Assume the random variable $(X,Y)$ is uniformly distributed on the disc $B=\{(x,y)\in\mathbb{R}^2:x^2+y^2\leqslant 1\}$ and on $[-1,1]^2$, respectively.
In both cases determine the the conditional distribution of $Y$ given $X=x$.
My attempt:
$f(x,y)=\frac{1}{\text{area of B}}=\frac{1}{2\pi}$ if $(x,y)\in B$
$P(A)=\int\int_{A}f(x,y)dxdy=\int\int\frac{1}{2\pi}=\frac{\text{area of A}}{2\pi}$
I need to compute:
$P(Y\in dy|X=x)=f_{Y|X}(x,y)=\frac{f(x,y)}{f_{X}(x)}$
where $f_{X}(x)=\int_B f(x,y)dy$
However it is precisely this last integral that is difficult for me to define, since I am integrating on a disc. On which domain shall I integrate in what concerns $Y$?
Question:
How should I solve this problem?
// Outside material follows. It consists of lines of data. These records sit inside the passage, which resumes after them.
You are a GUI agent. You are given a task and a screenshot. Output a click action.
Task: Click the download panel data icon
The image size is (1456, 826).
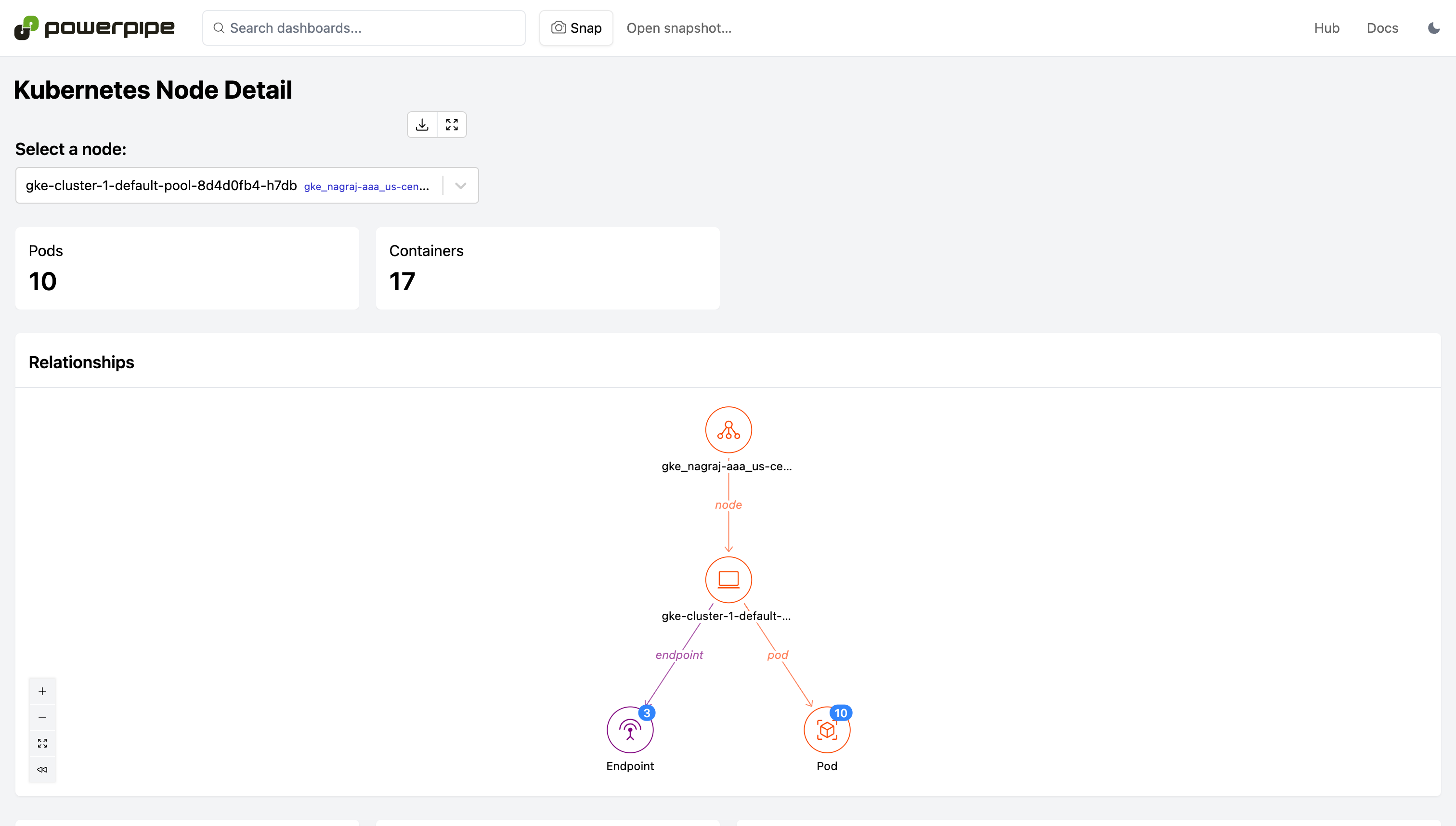tap(422, 125)
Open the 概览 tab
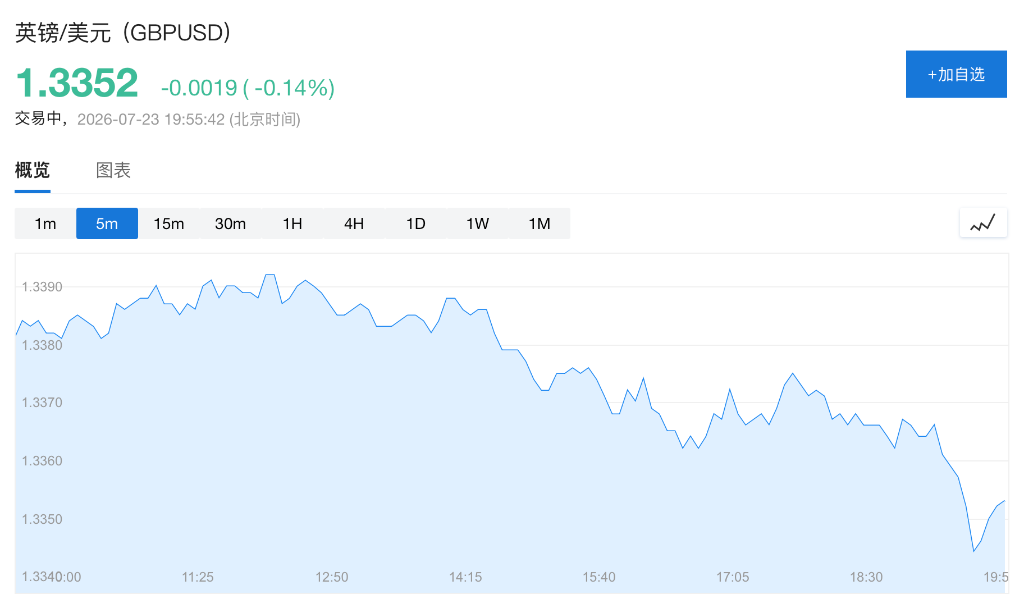The height and width of the screenshot is (609, 1024). click(x=33, y=170)
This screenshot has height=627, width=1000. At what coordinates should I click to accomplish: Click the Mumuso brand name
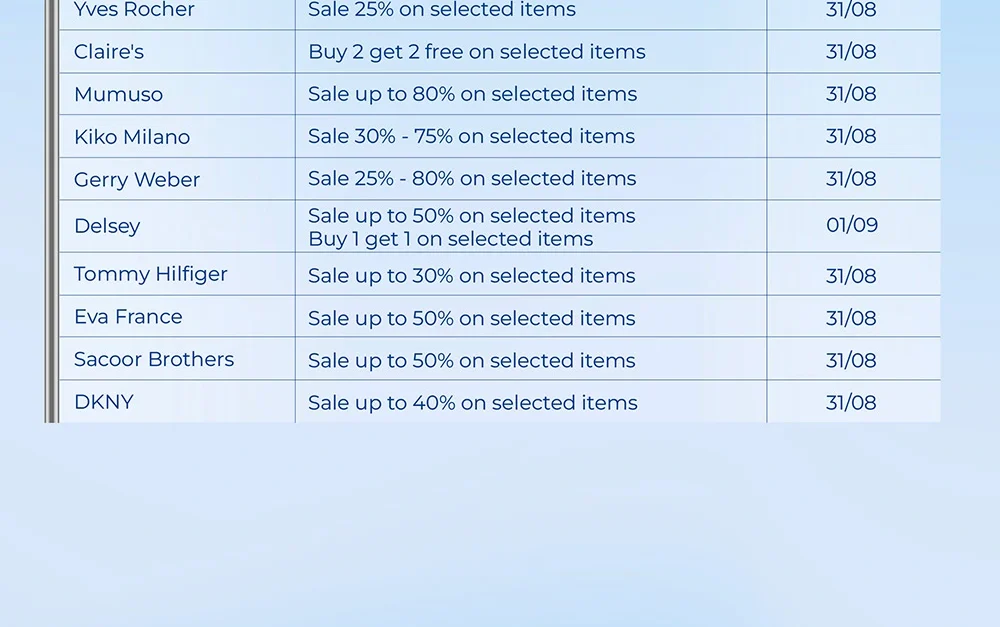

Am I right insofar?
Thanks in advance!
Area is $\pi$ not $2\pi$. $f_X(x)=\int f(x,y)dy=\int_{-\sqrt {1-x^{2}}}^{\sqrt {1-x^{2}}} \frac 1 {\pi} dy=\frac {2\sqrt {1-x^{2}}} {\pi}$ for $|x| \leq 1$. Also $\int \frac 1 {\sqrt {1-x^{2}}}dx=\arcsin \, x$. Can you take it from here?
For the square you have to integrate w.r.t $y$ from $-1$ to $1$.